To Buelow, a central part of his role is to raise awareness of the issues surrounding sexual and intimate partner violence. To a large extent, it appears that education about the issues and prevention of violence are one in the same.
“We don’t have very clear guidelines for what works in terms of violence prevention on college campuses,” said Dr. Elliot Currie, a professor of criminology at UCI.
“Creating an environment where people, particularly women, who are in potentially abusive situations feel comfortable in coming forward, I think is one of the key needs in confronting the kind of violence you see on the college campus,” Currie said.
Changing the environment on campus is the mission of C.A.R.E.’s sponsored student group, One In Four.

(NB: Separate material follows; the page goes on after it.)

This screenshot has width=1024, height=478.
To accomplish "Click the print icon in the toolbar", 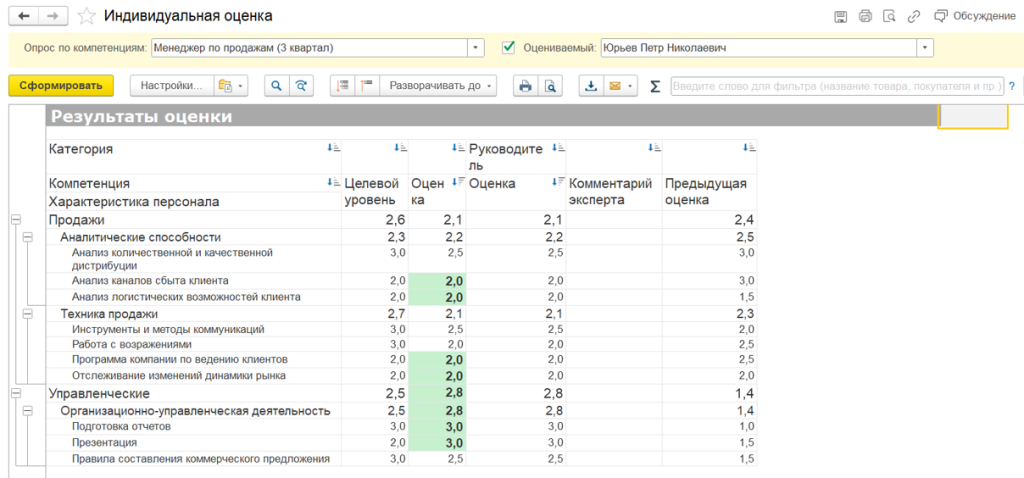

Named for the national statistic that one in four female students will be the victims of sexual violence during their time at college, One In Four is based on a peer group model comprised of undergraduate male students. and overseen by Buelow.
“We’re just a bunch of normal guys,” said group member Stephen Marley. “[At events,] we don’t lecture people … we just have a normal, everyday conversation.”
According to One In Four, one of the best ways to educate people about sexual violence is to present people’s stories, not just statistics. The group took this approach during their annual “Take Back the Night,” which over 500 students attended during Spring 2008.
“If we turn survivors’ experiences into statistics, then their stories may never be heard. What we are trying to do is prevent people from becoming statistics,” said John Huntley, a One In Four member.
For the small core of One In Four members, sharing their message as men, with other men is an important part of what they do. This peer status comes in particularly useful when discussing issues like consent, which is a cornerstone of One In Four’s campaign.
“In particular, with guys, consent is seen as the absence of a ‘no’ is a ‘yes.’ The idea that ‘she was drunk,’ or ‘she didn’t say no’ … it’s this idea that you have to explicitly be told ‘no,’ and that’s not the case, you need to have a ‘yes’ in anything that you do,” Marley said.
Marley admits that, in large part, One In Four is simply repeating what women have advocated for, as he puts it, “generations.” At the core of the One In Four program is a sense of compassion for victims that inspires the group’s focus on prevention. “We want victims to know that there are people out there who care about their story,” reiterated Huntley.
In the coming year, the story of sexual violence prevention and victims’ services will continue to evolve, and for Buelow, that means more contact with students and more integration of existing services.
“We are working on creating a coordinated response where people who come forward will be able to know what to expect,” said Buelow.
“We are all talking and communicating, and trying to establish a comprehensive response, and a comprehensive set of resources.”